Разумеется, не Вересов и не Сухоруков были виноваты в его бедах. Если уж искать конкретного виновника, то им, безусловно, был Гера Осецкий, преподаватель гимнастики политехнического, который своим легкомыслием и разбитой физиономией заставил Павла Петровича избрать медицину. Пойди он в политехнический, все могло быть иначе. Он и в инженерах не выдумал бы пороха и все так же завидовал бы своим более удачливым коллегам, но не было бы в нем по крайней мере одного — проклятого страха перед своей работой. Страха, который предельно обнажал и обострял в нем самом сознание собственной никчемности.
Этот страх зародился в Ярошевиче, когда он пришел в онкологический институт. Страх перед больными и болезнями. Перед радиоактивными излучениями. Перед опасностью заразиться. Сотни статей и книг, опыт врачей, десятки лет проработавших с онкологическими больными, твердили ему, что злокачественные опухоли не инфекционны. Но всякий раз, когда он подъезжал к институту, его охватывал страх. Страх был выше знаний, он не контролировался разумом и захлестывал Павла Петровича мутной волной: каждое утро он загонял себя в корпус усилием воли, каждое утро ему мучительно хотелось повернуть назад. Молодой представительный мужчина, вновь вошедший в спортивную форму, был патологическим трусом. У него не хватало даже смелости плюнуть на все и либо вообще уйти из медицины и найти себе какое-нибудь другое занятие, либо хотя бы перейти в обычную больницу, где его страх немного поутих бы.

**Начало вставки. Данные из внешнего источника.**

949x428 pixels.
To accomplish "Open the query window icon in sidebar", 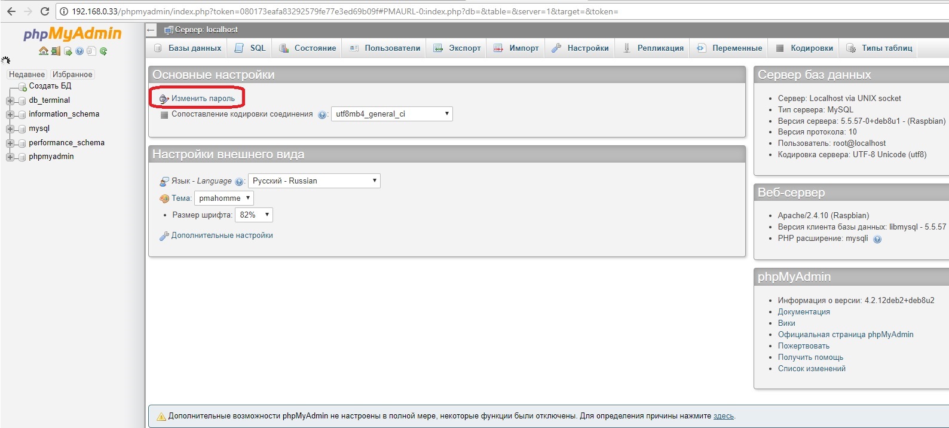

Студенты-медики за время учебы в институте, как правило, успевают «переболеть» всеми изучаемыми болезнями. Все начинающие онкологи хорошо знают, что такое бессонница, приступы мнительности и страха. Обычно они длятся недолго: здравый смысл приводит в порядок разгулявшиеся нервы, время кладет невидимый водораздел между врачом и больным, дает врачу зрение врача. Человек привыкает ко всему — мудрость этой поговорки воистину беспредельна. Но исключения только подтверждают правило: Ярошевич к своей работе привыкнуть не мог. Старался, мучился — не мог. Шесть впустую потраченных лет и врачебный диплом приковали его к ней, как каторжника к тачке, и он катил эту тачку, чувствуя, что приговорен катить ее всю жизнь, и ненавидел ее, и ненавидел себя и окружающих, которые, казалось, не чувствовали тяжести этой тачки.
Он не прикасался руками ни к одной дверной ручке: довольно скоро все подметили, что Павел Петрович открывает двери ногой, локтем, плечом, только не рукой. Над ним смеялись, стыдили, выговаривали — такая мнительность угнетающе действовала на больных, а больные в клинике замечают все, — не помогало. Осматривая своих пациентов, он старался как можно реже прикасаться к ним и тут же тщательно вытирал руки полотенцем, смоченным в спирте. Случалось, он целыми днями не заглядывал в палаты. Больные, которых он вел, жаловались: ко всем ходит врач, а к нам нет. Не поговорит, не успокоит, буркнет что- то под нос и — ходу. Взгляд его, полный неприкрытого страха и отвращения, пугал людей сильнее предстоящих операций, — он убивал надежду.